§ **Provided records**
==============================

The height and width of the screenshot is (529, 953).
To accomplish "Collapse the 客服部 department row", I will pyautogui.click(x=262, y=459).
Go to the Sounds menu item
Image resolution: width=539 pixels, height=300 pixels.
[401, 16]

==============================

§ **What you should do**
Each line of the data above needs to be returned exactly.

§ **Solved problem**
The height and width of the screenshot is (529, 953).
To accomplish "Collapse the 客服部 department row", I will pyautogui.click(x=262, y=459).
Go to the Sounds menu item
Image resolution: width=539 pixels, height=300 pixels.
[401, 16]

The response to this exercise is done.